Question is - why these people are doing this?

As you know, no functional system can be 100% proof and so, the change has to come from each person!
Meenal Mamdani
4 years ago
Commissioner of I-T (appeals) and Income Tax Appellate Tribunal (ITAT) person are clearly at fault as they ignored obvious red flags and went by the letter of the law.

One wonders if these 2 persons were truly incompetent or were bribed to come to this conclusion.

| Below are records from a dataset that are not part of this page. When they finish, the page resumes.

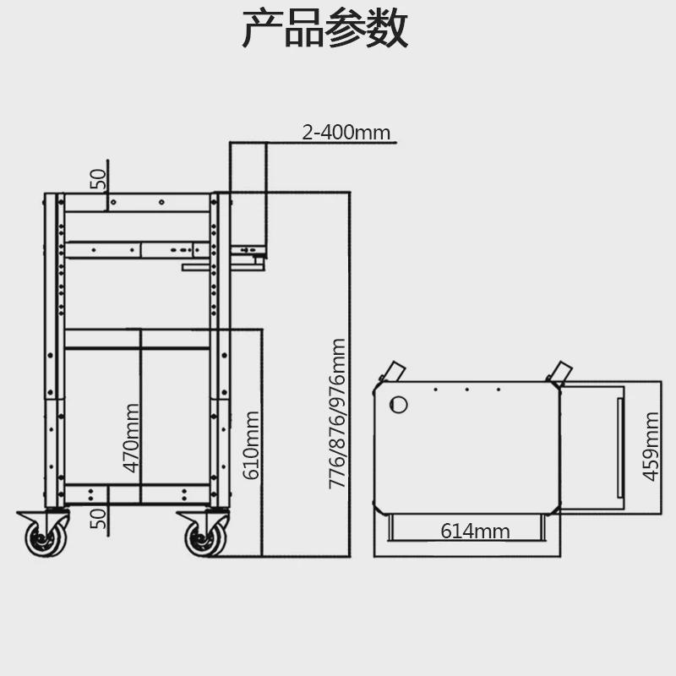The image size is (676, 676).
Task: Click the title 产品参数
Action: click(325, 30)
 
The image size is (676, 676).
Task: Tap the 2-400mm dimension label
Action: click(346, 132)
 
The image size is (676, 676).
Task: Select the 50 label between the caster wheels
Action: click(99, 517)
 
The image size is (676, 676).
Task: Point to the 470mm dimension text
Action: click(130, 439)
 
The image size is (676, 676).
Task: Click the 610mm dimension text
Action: click(251, 444)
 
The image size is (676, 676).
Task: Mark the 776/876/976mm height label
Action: click(337, 413)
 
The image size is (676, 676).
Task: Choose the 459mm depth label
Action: click(651, 445)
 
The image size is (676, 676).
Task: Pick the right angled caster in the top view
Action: click(559, 371)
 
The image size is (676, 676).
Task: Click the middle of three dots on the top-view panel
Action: click(466, 390)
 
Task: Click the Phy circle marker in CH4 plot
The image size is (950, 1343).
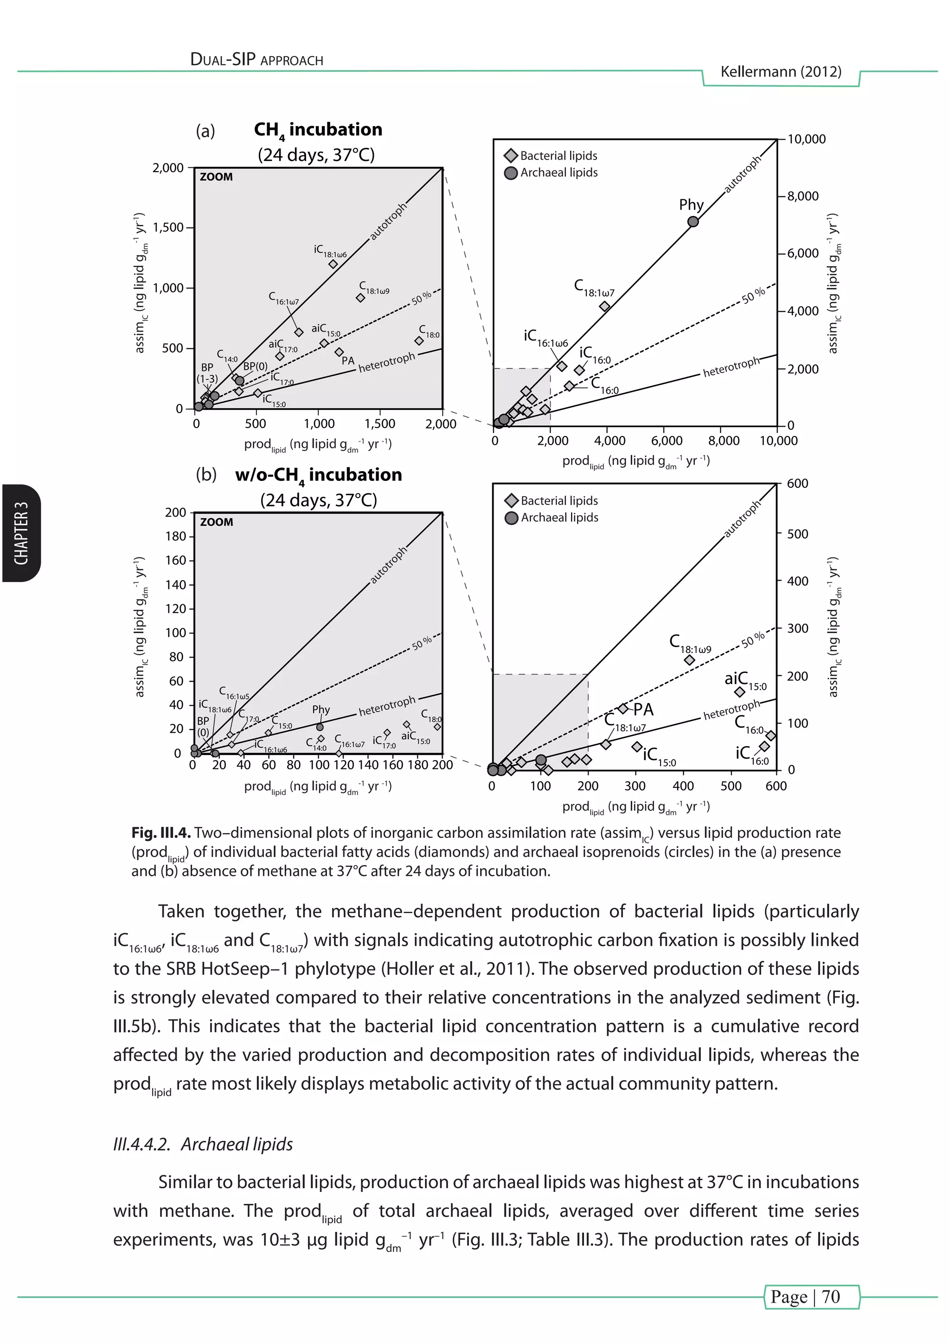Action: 693,222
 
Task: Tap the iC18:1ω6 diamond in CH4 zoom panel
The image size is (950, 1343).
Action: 333,264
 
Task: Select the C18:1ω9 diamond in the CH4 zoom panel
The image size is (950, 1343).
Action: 360,298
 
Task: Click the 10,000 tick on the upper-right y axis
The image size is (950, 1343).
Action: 806,139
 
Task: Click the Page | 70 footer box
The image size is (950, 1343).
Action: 811,1296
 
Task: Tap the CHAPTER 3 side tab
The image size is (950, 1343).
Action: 21,532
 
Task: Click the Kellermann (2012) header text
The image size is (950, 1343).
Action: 780,72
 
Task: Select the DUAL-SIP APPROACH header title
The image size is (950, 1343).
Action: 257,60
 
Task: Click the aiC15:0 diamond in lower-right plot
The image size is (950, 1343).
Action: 739,692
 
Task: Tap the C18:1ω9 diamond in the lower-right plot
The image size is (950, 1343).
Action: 690,660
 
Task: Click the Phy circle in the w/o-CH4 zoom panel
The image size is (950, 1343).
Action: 320,727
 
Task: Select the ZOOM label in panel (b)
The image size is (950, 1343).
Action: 217,522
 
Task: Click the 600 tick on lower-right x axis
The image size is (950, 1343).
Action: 776,786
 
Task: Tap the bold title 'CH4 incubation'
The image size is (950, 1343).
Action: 318,130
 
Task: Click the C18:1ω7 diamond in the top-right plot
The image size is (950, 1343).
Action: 605,307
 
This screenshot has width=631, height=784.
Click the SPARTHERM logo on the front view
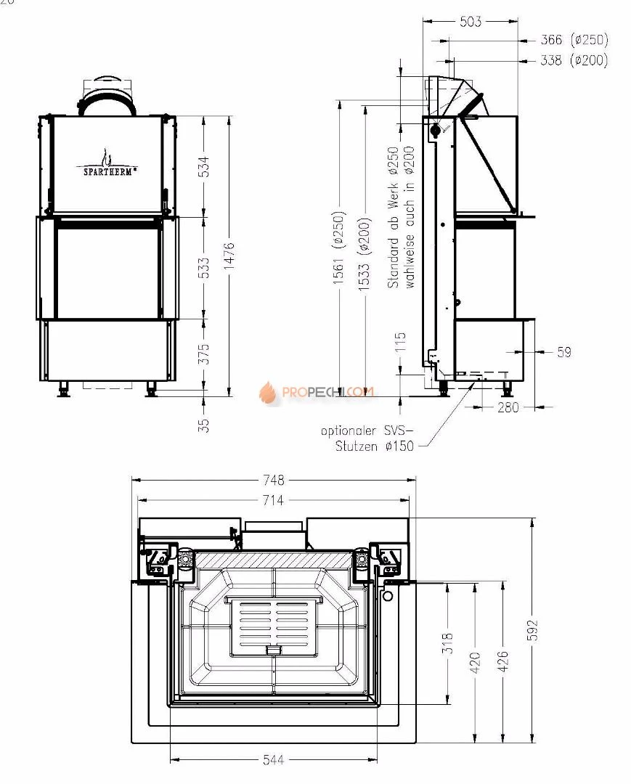click(x=107, y=166)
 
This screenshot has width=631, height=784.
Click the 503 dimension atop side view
click(x=471, y=22)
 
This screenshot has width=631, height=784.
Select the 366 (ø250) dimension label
click(x=574, y=40)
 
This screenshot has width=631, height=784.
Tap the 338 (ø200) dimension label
click(x=574, y=61)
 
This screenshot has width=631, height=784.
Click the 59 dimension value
click(x=564, y=352)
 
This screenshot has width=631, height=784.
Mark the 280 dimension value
click(x=508, y=408)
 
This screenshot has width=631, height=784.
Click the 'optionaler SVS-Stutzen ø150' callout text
click(x=367, y=438)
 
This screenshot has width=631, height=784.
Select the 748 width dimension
click(x=274, y=480)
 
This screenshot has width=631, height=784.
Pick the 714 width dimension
click(x=274, y=500)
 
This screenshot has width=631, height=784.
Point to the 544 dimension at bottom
click(x=274, y=760)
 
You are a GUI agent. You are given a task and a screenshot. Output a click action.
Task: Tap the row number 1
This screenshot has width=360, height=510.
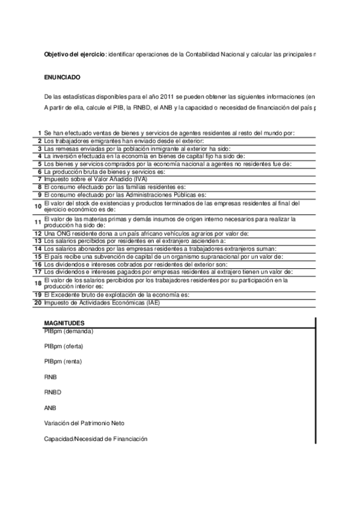[39, 132]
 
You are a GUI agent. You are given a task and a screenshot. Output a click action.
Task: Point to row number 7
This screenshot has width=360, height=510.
[39, 179]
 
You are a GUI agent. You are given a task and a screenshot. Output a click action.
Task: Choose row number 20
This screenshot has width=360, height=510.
[38, 303]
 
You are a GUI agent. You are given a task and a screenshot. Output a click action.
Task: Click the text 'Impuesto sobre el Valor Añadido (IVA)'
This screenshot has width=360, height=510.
[96, 179]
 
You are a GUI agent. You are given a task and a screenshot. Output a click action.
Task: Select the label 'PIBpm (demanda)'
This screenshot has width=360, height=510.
[69, 331]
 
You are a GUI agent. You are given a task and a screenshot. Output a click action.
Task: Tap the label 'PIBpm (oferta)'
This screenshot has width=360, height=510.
[64, 346]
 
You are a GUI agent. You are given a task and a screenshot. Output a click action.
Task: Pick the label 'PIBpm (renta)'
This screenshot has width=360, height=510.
[63, 361]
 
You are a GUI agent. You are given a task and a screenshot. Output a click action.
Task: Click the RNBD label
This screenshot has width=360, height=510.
[53, 392]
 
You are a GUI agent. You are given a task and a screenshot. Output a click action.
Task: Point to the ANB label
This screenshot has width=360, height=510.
[50, 408]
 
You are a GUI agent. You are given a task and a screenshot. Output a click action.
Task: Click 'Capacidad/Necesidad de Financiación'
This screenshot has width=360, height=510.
[96, 439]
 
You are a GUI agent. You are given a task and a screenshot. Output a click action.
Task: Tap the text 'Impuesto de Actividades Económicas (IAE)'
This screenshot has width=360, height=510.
[102, 303]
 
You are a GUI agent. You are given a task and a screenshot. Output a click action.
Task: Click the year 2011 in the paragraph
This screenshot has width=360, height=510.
[151, 96]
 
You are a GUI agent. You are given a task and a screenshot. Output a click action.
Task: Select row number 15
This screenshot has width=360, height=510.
[38, 256]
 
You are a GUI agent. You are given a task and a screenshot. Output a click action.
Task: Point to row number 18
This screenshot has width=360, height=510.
[38, 283]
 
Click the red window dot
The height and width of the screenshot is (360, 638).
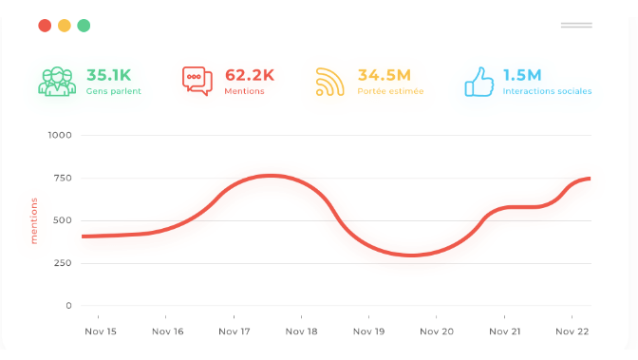(x=45, y=26)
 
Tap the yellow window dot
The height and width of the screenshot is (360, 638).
(x=65, y=26)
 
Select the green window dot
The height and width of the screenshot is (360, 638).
(x=84, y=26)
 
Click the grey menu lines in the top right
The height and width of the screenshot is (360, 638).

Surely their assets should be probed before they pass further judgments.
tapan sur
4 years ago
Yes very true for a long time before 2014, such entries used to take place to hide earnings and pay taxes. As a country, we never tried to take care of the basic problem of why such things used to take place. Even today, we do not have a time limit on clearing files from a babus desk, leading to many underhand dealings. Till today in many places, we do not have a true & market circle rate for the housing sector, leading to many underhand dealings. Digitisation and laws implemented after 2014, has brought down many problems of hiding earnings, but we still need to do lots in governance, and then expect everything to be 100% perfect to the book when it comes to the common man.
Aditya G
4 years ago
Honest tax payers are having to put up with such a lousy redressal system. In this case, the ITAT actually sided with the fraud *smh*. The I-T department are short staffed and overloaded with too much work, they cannot function properly. And our system is constructed in such a way that practically EVERYTHING goes up all the way up to court, rendering the Appeals & AO system irrelevant.

And the courts are choosing to dilly dally with religious sentiments instead of focusing on real issues -- like how screwed their own system is. And they're saddled with years of backlog, which is stacking up by the thousands every single day. Imagine how many I-T cases like this are stuck at courts (and some of them possibly involving honest tax payers). I don't know, and don't really want to imagine!